La conflictividad económica surge a partir de relaciones de producción deficientes, por lo cual, el DT material económico intenta atender las causas que originan estos conflictos, como, por ejemplo, la desigualdad de ingreso y la distribución de riqueza. Este desarrollo se orienta hacia el correcto funcionamiento del régimen económico, que hoy en día se reconoce con el sistema capitalista, corrigiendo las fallas institucionales e incentivando la inserción de las poblaciones a los circuitos económicos, con el fin de que participen en nuevos espacios para la ampliación de mercados (Jiménez-Bautista, 2009, p. 102). Por ello, el desarrollo económico persigue una economía social de mercado en tanto amplía el estado de condiciones de producción y factores productivos —con el mayor aprovechamiento de los recursos disponibles— y la mejora de las condiciones de intercambio y de diferenciación productiva.

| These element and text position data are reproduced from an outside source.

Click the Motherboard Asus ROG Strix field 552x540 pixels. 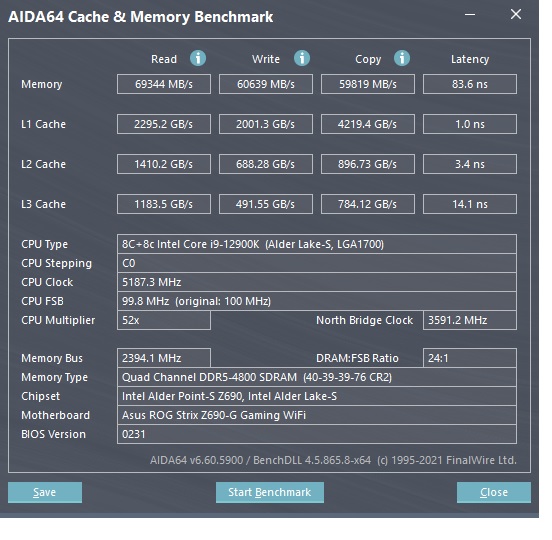point(317,415)
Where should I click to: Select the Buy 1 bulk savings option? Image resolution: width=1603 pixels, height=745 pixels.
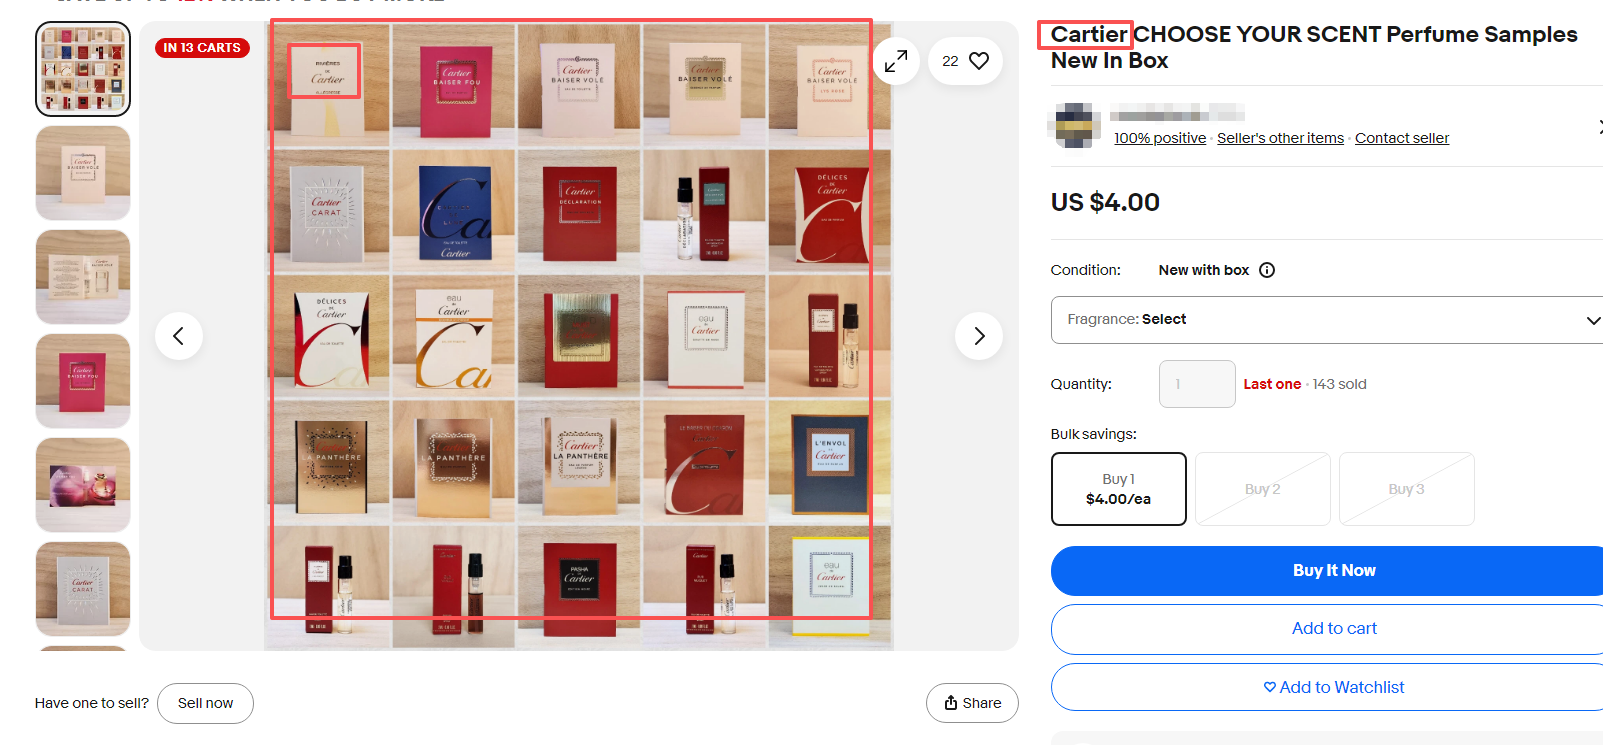1118,489
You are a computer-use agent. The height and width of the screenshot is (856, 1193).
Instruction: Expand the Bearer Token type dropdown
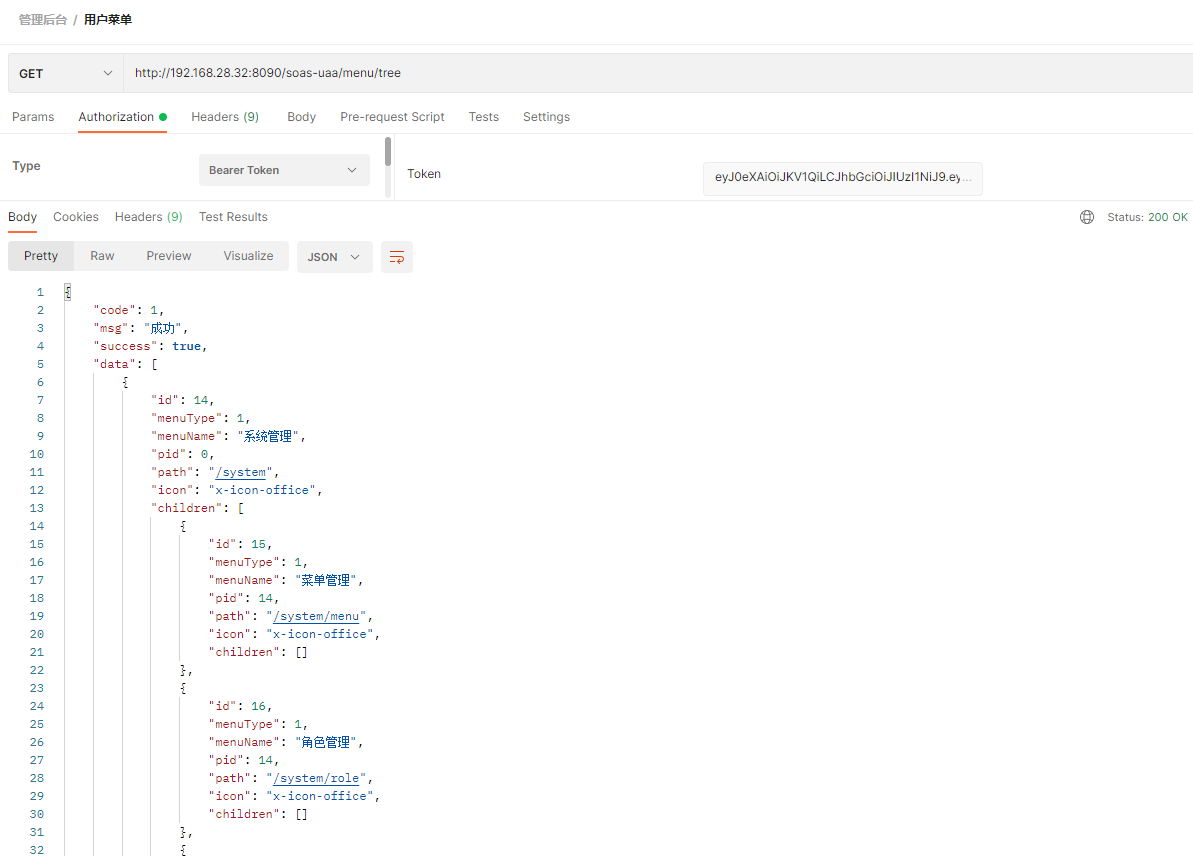point(284,170)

Esta posición muestra una forma de entender el conflicto y la violencia persistente y apunta a la falla en un elemento concreto de la vida en sociedad, que desemboca en la conflictividad. En este sentido, el enfoque de este desarrollo tiene que ver con los vínculos que establecen los seres humanos como agentes del proceso productivo y los medios que utilizan para obtener los bienes deseados. Los conflictos que atiende este enfoque de desarrollo se relacionan con la paz negativa y la paz económica, a saber: la violencia física y estructural derivada de relaciones de explotación y precarización.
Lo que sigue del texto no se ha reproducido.